Ieri, a Córdoba in Argentina, è stata proclamata Beata madre Catalina de María Rodríguez, fondatrice della Congregazione delle Hermanas Esclavas del Corazón de Jesús, primo istituto religioso femminile di vita apostolica in Argentina. Vissuta nel secolo 19°, Catalina fu dapprima sposata e poi, rimasta vedova, si consacrò a Dio e si dedicò alla cura spirituale e materiale delle donne più povere e vulnerabili. Lodiamo il Signore per questa «donna appassionata del Cuore di Gesù e dell’umanità».
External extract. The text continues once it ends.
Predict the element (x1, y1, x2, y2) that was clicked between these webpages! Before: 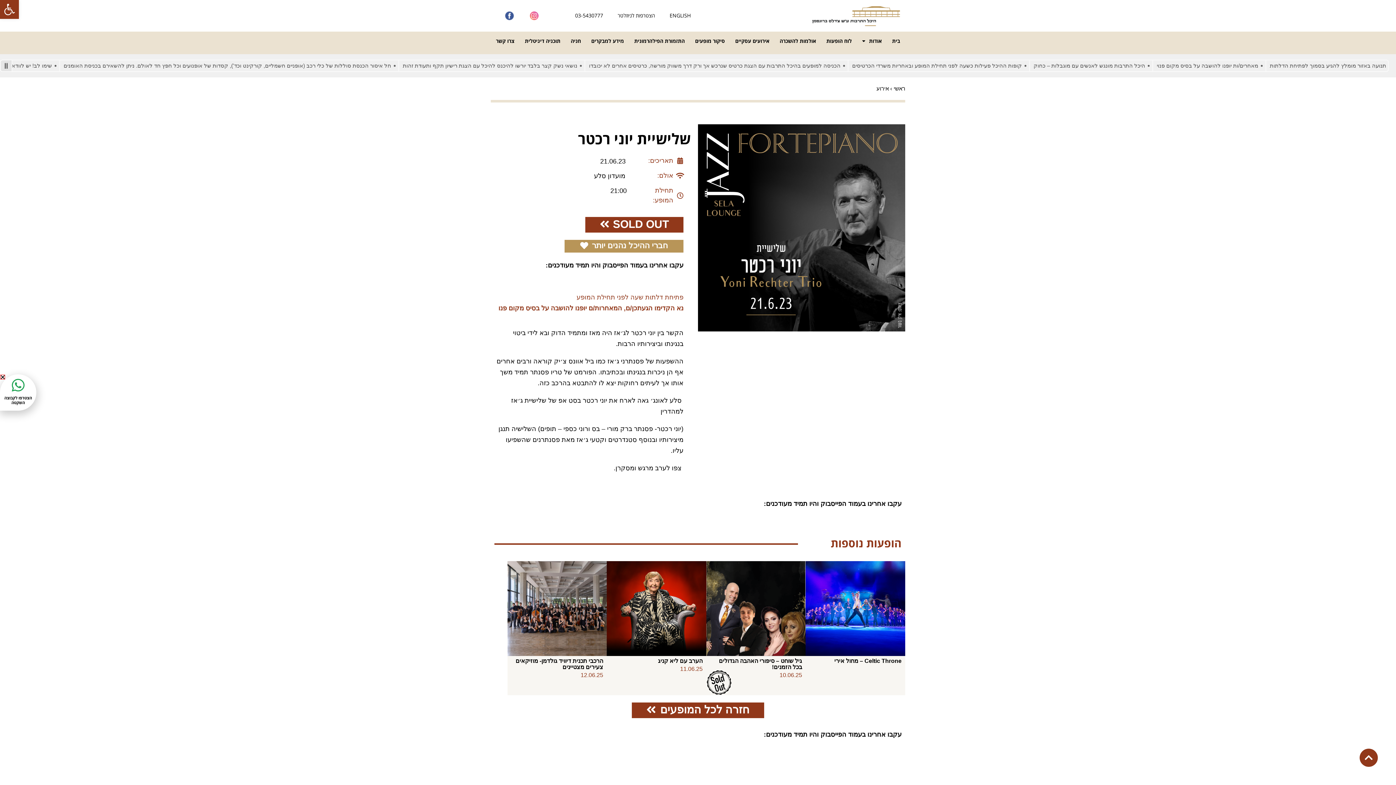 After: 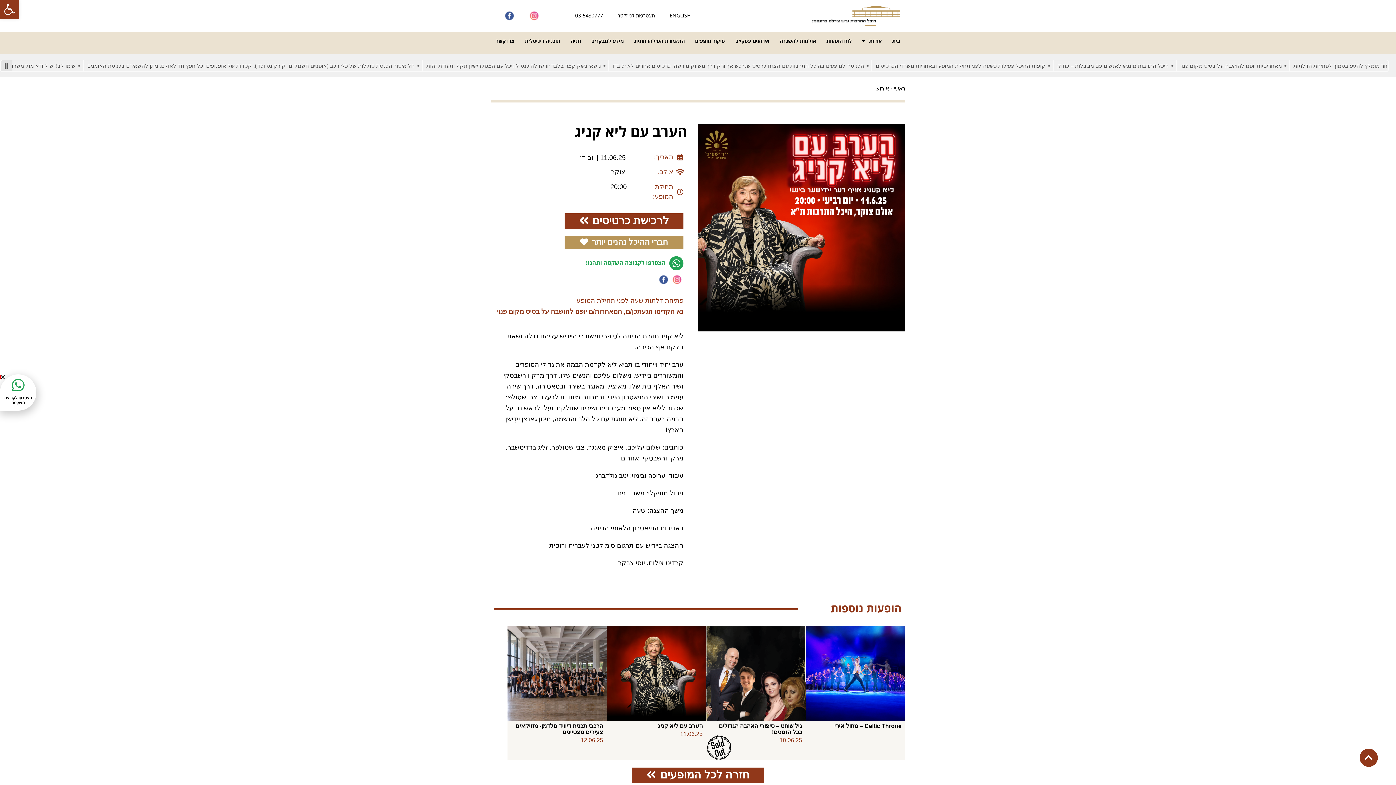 Action: bbox: (606, 604, 706, 612)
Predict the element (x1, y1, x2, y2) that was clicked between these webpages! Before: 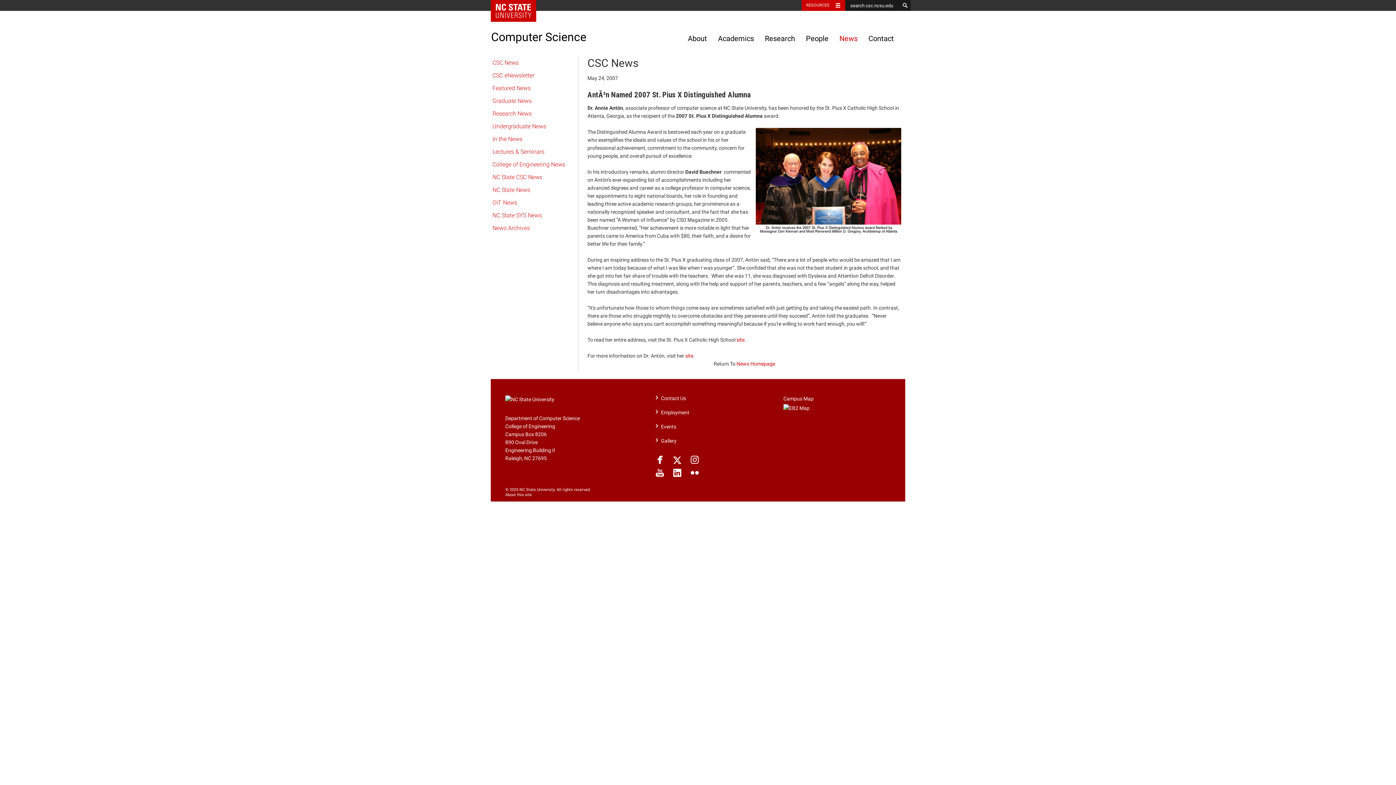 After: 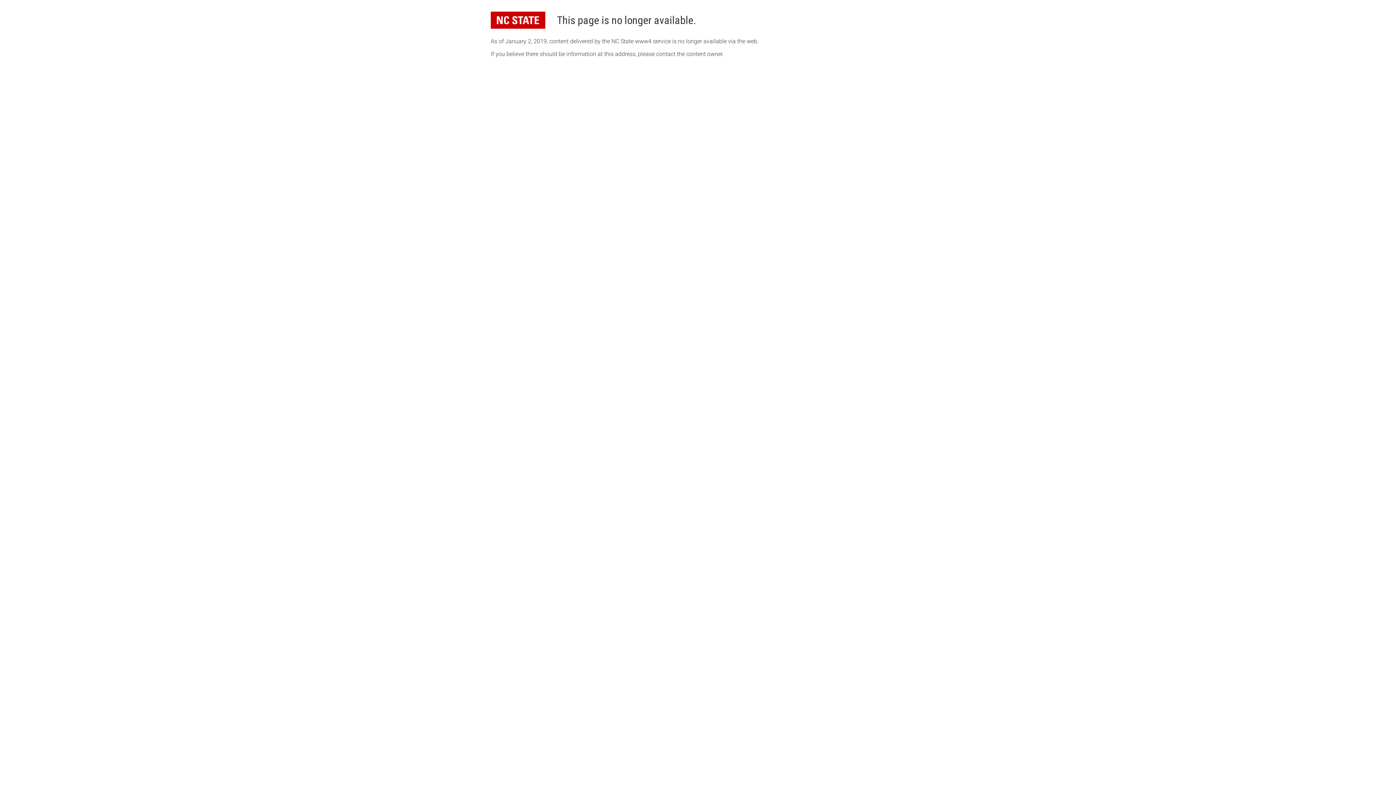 Action: label: site bbox: (685, 353, 693, 358)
Saluto tutti voi pellegrini, venuti dall’Italia e da diversi Paesi: le famiglie, i gruppi parrocchiali, le associazioni. In particolare saluto la comunità ucraina che ricorda la tragedia dell’Holodomor, la morte per fame provocata dal regime staliniano con milioni di vittime. Prego per l’Ucraina, perché la forza della fede possa contribuire a guarire le ferite del passato e promuovere oggi cammini di pace.
Saluto i fedeli di Cagliari, Matera, Potenza, Parma, Crotone e Rossano, come pure l’Associazione Italiana degli accompagnatori nei Santuari mariani nel mondo.
Questa sera inizierò il Viaggio apostolico in Myanmar e Bangladesh. Vi chiedo di accompagnarmi con la preghiera, perché la mia presenza sia per quelle popolazioni un segno di vicinanza e di speranza.
Auguro a tutti una buona domenica. E per favore, non dimenticatevi di pregare per me. Buon pranzo e arrivederci!